Speaking a day after the upper house passed the controversial Assisted Reproductive Treatment (ART) bill, Mr Brumby said the laws were a positive step and praised MPs for conducting a respectful debate.

"It's about respecting that there are different types of families in our society and that the interests of children are paramount and that's what the legislation gives effect to," Mr Brumby said on Friday.

"It's government in a sense getting out of the way of individuals and families - letting them make judgments without us passing judgment on what we think is right or wrong, and putting the interests of children at the forefront."

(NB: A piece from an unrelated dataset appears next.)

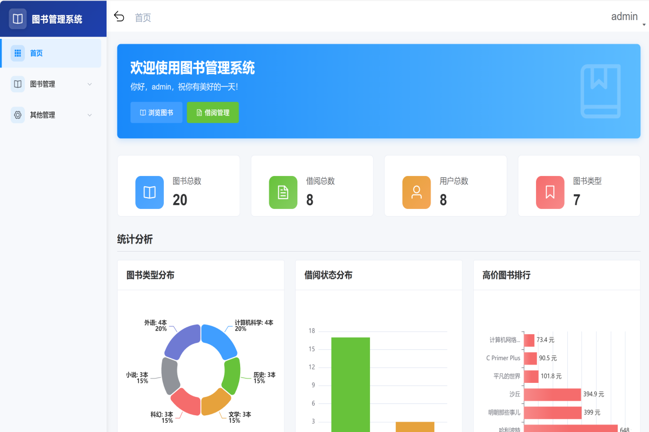Click the gear icon next to 其他管理
Screen dimensions: 649x432
tap(16, 114)
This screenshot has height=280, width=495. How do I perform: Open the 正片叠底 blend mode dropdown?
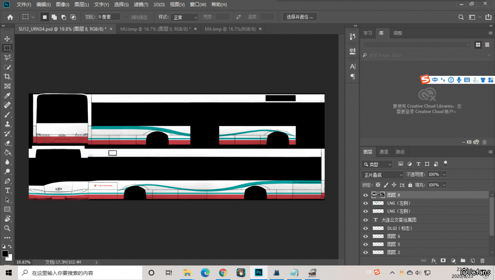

The Victorian upper house narrowly passed the bill 20-18 on the final sitting day of parliament for the year.

It gives single and lesbian women access to fertility treatment, including IVF, and grants gay partners and parents of surrogate children legal parenting rights.

The new laws also eradicate the need for surrogate couples to travel interstate to access reproductive treatment and allow women to conceive using the sperm of their dead partners, with prior consent.

Previously women had to be infertile to qualify for reproductive treatment, ruling surrogate mothers and most single and lesbian women out.

Those seeking fertility treatment must submit to controversial police checks and have a record free of convictions for sexual or violent offences and child protection orders.

Mr Brumby defended the clause, which was hotly contested, saying while it would be inconvenient for some people it was an appropriate safeguard.

"It's an issue really about whether the support is provided to someone who potentially has previously shown that they're not capable of bringing up children, or for example, have abused children.

"It's just aiming to protect the public interest and, I think, if you had a position where a couple who had a long history of abusing children wanted to use these procedures you'd say, well is it appropriate that a couple in those circumstances should be supported by the state, supported by taxpayers in this way?

"I think the overwhelming majority of the public would say it's not appropriate."


[Link: Original Article ]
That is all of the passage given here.